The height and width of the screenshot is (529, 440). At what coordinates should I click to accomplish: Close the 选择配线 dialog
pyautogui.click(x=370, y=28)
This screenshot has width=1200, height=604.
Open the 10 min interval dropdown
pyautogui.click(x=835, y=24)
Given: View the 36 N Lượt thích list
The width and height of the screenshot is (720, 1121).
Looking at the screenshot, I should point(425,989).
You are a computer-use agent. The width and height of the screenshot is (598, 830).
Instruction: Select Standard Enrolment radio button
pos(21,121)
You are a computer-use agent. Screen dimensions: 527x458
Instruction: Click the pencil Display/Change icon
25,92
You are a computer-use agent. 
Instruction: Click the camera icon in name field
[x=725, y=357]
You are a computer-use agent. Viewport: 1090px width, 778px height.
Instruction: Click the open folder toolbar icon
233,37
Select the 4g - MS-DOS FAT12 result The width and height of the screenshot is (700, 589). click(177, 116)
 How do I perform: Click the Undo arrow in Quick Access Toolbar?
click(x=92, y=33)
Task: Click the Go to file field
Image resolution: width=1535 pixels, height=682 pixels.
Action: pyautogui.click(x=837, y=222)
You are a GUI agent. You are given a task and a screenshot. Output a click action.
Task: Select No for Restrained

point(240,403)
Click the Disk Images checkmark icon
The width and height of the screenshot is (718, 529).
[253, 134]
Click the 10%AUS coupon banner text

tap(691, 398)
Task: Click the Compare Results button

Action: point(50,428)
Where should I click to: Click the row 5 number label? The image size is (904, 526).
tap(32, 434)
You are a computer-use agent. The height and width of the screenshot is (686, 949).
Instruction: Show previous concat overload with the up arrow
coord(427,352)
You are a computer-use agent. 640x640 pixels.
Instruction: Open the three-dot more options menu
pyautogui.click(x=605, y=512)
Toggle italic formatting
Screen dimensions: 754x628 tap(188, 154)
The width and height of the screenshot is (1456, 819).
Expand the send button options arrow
--------------------
● **Problem statement**
Please copy all of the material above line by line, changing nothing.

● **The response**
The height and width of the screenshot is (529, 440). At what coordinates should I click to accomplish: Close the 选择配线 dialog
pyautogui.click(x=370, y=28)
This screenshot has width=1200, height=604.
Open the 10 min interval dropdown
pyautogui.click(x=835, y=24)
Given: View the 36 N Lượt thích list
The width and height of the screenshot is (720, 1121).
Looking at the screenshot, I should point(425,989).
You are a computer-use agent. The width and height of the screenshot is (598, 830).
Instruction: Select Standard Enrolment radio button
pos(21,121)
You are a computer-use agent. Screen dimensions: 527x458
Instruction: Click the pencil Display/Change icon
25,92
You are a computer-use agent. 
Instruction: Click the camera icon in name field
[x=725, y=357]
You are a computer-use agent. Viewport: 1090px width, 778px height.
Instruction: Click the open folder toolbar icon
233,37
Select the 4g - MS-DOS FAT12 result The width and height of the screenshot is (700, 589). click(177, 116)
 How do I perform: Click the Undo arrow in Quick Access Toolbar?
click(x=92, y=33)
Task: Click the Go to file field
Image resolution: width=1535 pixels, height=682 pixels.
Action: pyautogui.click(x=837, y=222)
You are a GUI agent. You are given a task and a screenshot. Output a click action.
Task: Select No for Restrained

point(240,403)
Click the Disk Images checkmark icon
The width and height of the screenshot is (718, 529).
[253, 134]
Click the 10%AUS coupon banner text

tap(691, 398)
Task: Click the Compare Results button

Action: point(50,428)
Where should I click to: Click the row 5 number label? The image size is (904, 526).
tap(32, 434)
You are a computer-use agent. The height and width of the screenshot is (686, 949).
Instruction: Show previous concat overload with the up arrow
coord(427,352)
You are a computer-use agent. 640x640 pixels.
Instruction: Open the three-dot more options menu
pyautogui.click(x=605, y=512)
Toggle italic formatting
Screen dimensions: 754x628 tap(188, 154)
The width and height of the screenshot is (1456, 819).
Expand the send button options arrow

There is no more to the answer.